“Il Meglio Dì”-Banco del mutuo soccorso

Fondato a Roma, Italia nel 1969 – Tra il 1997-2018 attivo suonando dal vivo – Riformato nel 2016. Uno dei più importanti gruppi rock progressivi provenienti dall’Italia, BANCO DEL MUTUO SOCORSO, insieme a LE ORME e PFM sono considerati come i tre grandi del genere RPI. Questo non è solo per la loro longevità e il livello di successo che hanno ottenuto nel proprio paese, ma anche perché ciascuno è stato in grado di fare notevoli incursioni all’estero, cosa che non è accaduta per la maggior parte dei loro coetanei.

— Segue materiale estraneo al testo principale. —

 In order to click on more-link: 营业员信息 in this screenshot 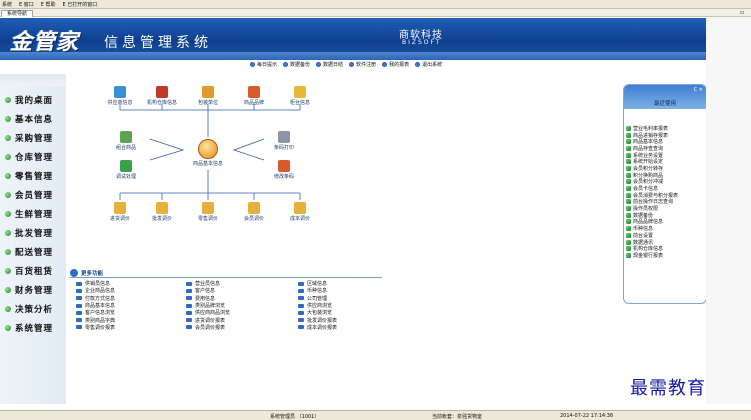, I will do `click(236, 284)`.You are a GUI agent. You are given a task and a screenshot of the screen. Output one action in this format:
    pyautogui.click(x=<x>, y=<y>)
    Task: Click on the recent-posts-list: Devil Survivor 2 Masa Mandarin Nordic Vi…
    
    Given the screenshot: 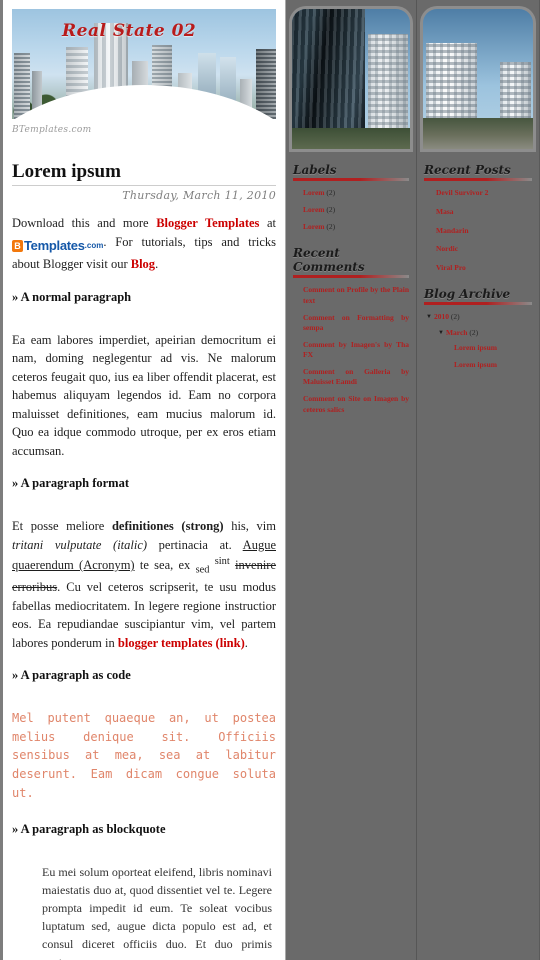 What is the action you would take?
    pyautogui.click(x=478, y=230)
    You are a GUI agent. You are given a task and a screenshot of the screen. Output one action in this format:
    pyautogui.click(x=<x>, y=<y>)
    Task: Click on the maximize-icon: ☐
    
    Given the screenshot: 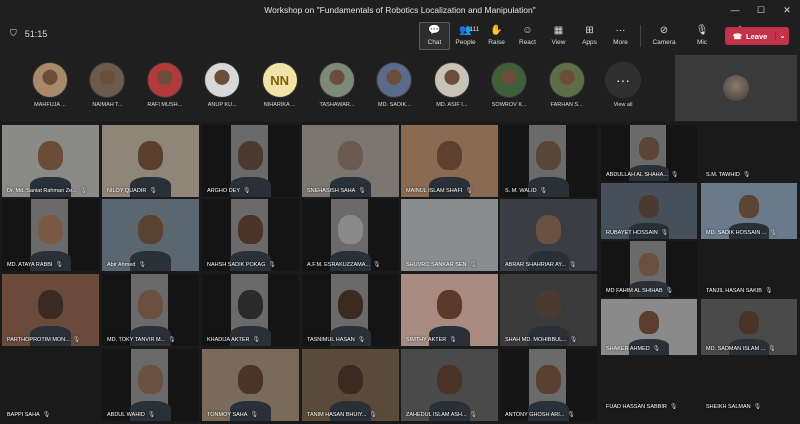 What is the action you would take?
    pyautogui.click(x=761, y=10)
    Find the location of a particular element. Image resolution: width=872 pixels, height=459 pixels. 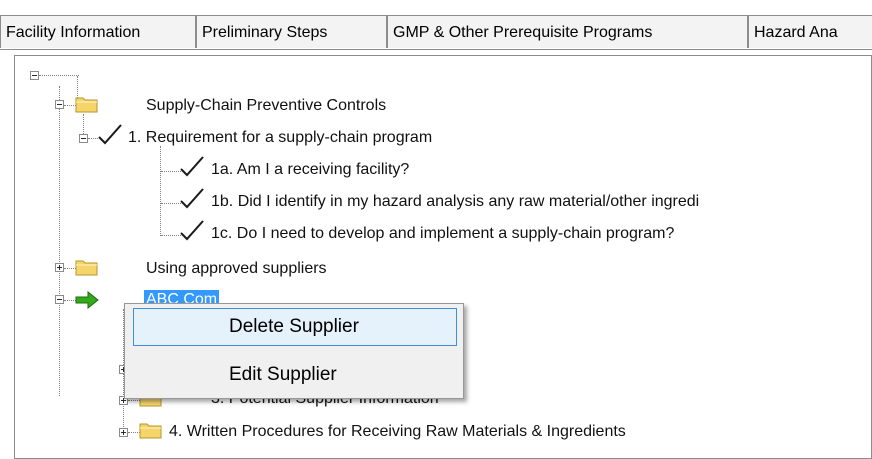

delete-supplier-menu-item: Delete Supplier is located at coordinates (295, 327). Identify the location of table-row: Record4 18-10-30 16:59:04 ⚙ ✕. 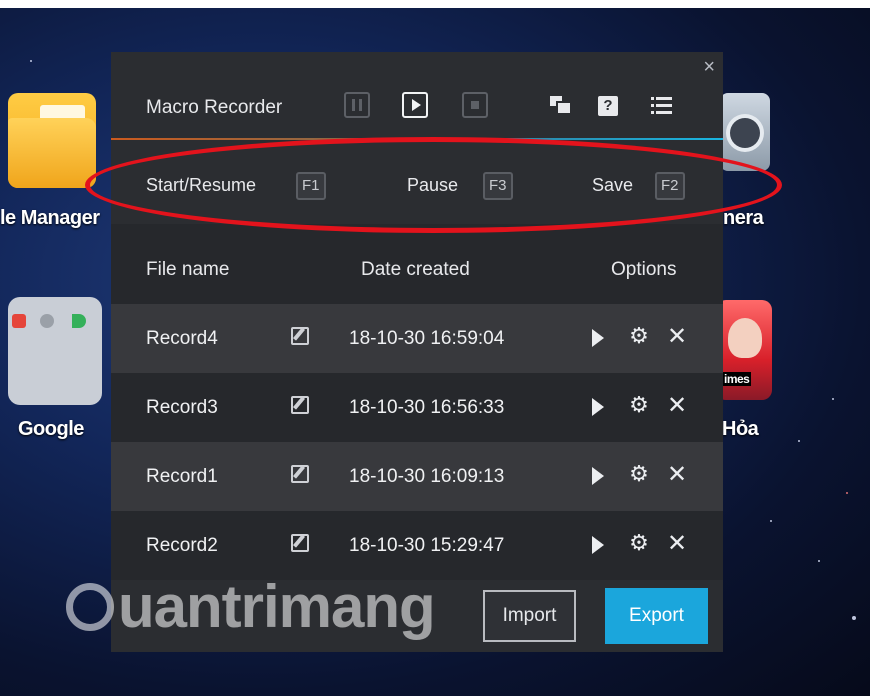
(417, 338).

Nonostante non abbiano pubblicato il loro primo album fino al 1972, la band si è effettivamente formata nel 1969, il loro sound incentrato sul virtuoso lavoro a doppia tastiera dei fratelli Nocenzi, Gianni e Vittorio. La formazione iniziale oscillava con vari membri che andavano e venivano prima dell’uscita di qualsiasi uscita registrata, inclusi i batteristi Franco Pontecorvi e Mario Achilli, il bassista Fabrizio Falco e i chitarristi Gianfranco Coletta (ex CHETRO & CO) e Claudio Falco. Questa prima incarnazione della band, tuttavia, registrò del materiale, ma questo non sarebbe emerso fino al 1989 (vedi l’album “Donna Plautilla”). Ad unirsi ai fratelli Nocenzi per una formazione più stabile in tempo per il loro primo album c’era l’ex chitarrista dei FIORI DI CAMPO Marcello Todaro e tre membri de LE ESPERIENZE, il cantante Francesco Di Giacomo, il batterista Pier Luigi Calderoni e il bassista Renato D’Angelo. Il loro primo album omonimo era un pezzo straordinariamente maturo di rock progressivo sinfonico inventivo con influenze classiche, caratterizzato da un’eccellente musicalità e dalla voce emotivamente carica di Di Giacomo. Questo è stato rapidamente seguito dagli altrettanto apprezzati “Darwin” e “Io Sono Nato Libero”, formando un trio di album che è essenziale per l’ascolto di chiunque abbia anche il più casuale interesse per il genere RPI.

Un cambio di chitarrista seguì poco dopo la registrazione di “Io Sono Nato Libero”, quando Todaro lasciò e si unì ai CRYSTALS e fu sostituito da Rodolfo Maltese, ex HOMO SAPIENS. In questo periodo la band tentò di farsi strada fuori dalla loro nativa Italia e pubblicò la cantata in inglese “Banco” per l’etichetta ELP’S Manticore. In realtà questa era in gran parte una compilation, poiché consisteva in brani ri-registrati dai loro primi tre album con l’eccezione di una traccia. Per promuovere questo hanno girato gli Stati Uniti e il Regno Unito con scarso successo. A “Banco” seguì nel 1976 l’album della colonna sonora del film “Garofano Rosso”, e nello stesso anno due versioni dello stesso album, una italiana e una inglese, “Come In Un’Ultima Cena” e “As In A Last Supper”. ” sono stati rilasciati.

“Canto Di Primavera” ha visto il bassista D’Angelo essere sostituito da Gianni Colaiacomo, e dopo questo la band è entrata in un periodo probabilmente di scarso interesse per i fan del prog, spostandosi in una direzione pop più commerciale. Nel 1983 Gianni Nocenzi doveva lasciare la band, e gli anni seguenti videro l’andirivieni di numerosi musicisti attraverso una serie di album in programma dalla critica, almeno tra la comunità prog.

Segni che la band potrebbe tornare alle loro radici prog arrivarono nel 1991, quando la band registrò nuovamente il loro acclamato primo album e “Darwin”. Il leggero pop/rock di “Banco 13”, pubblicato nel 1994, mostrava tuttavia che era un po’ presto per festeggiare. Nessun album in studio è apparso dal 1996, ma la band ha continuato con sporadiche attività dal vivo e ha pubblicato numerosi album dal vivo. Forse il più interessante di questi è “Seguendo Le Tracce”, che cattura uno straordinario concerto del 1975, ricordandoci quanto può essere eccezionale questa band. Il più recente di questi album dal vivo è ”Quaranta”, una registrazione del 2010 precedentemente pubblicata come parte del cofanetto della Prog Exhibition. La formazione allora composta dal cantante Francesco Di Giacomo, alle tastiere Vittorio Nocenzi, dai chitarristi Rodolfo Maltese e Filippo Marcheggiani, il batterista Maurizio Masi, il bassista Tiziano Ricci e al sax, flauto e clarinetto Alessandro Papotto (PERIFERIA DEL MONDO). Purtroppo, il 21 febbraio 2014, Francesco Di Giacomo è morto a seguito di un incidente stradale.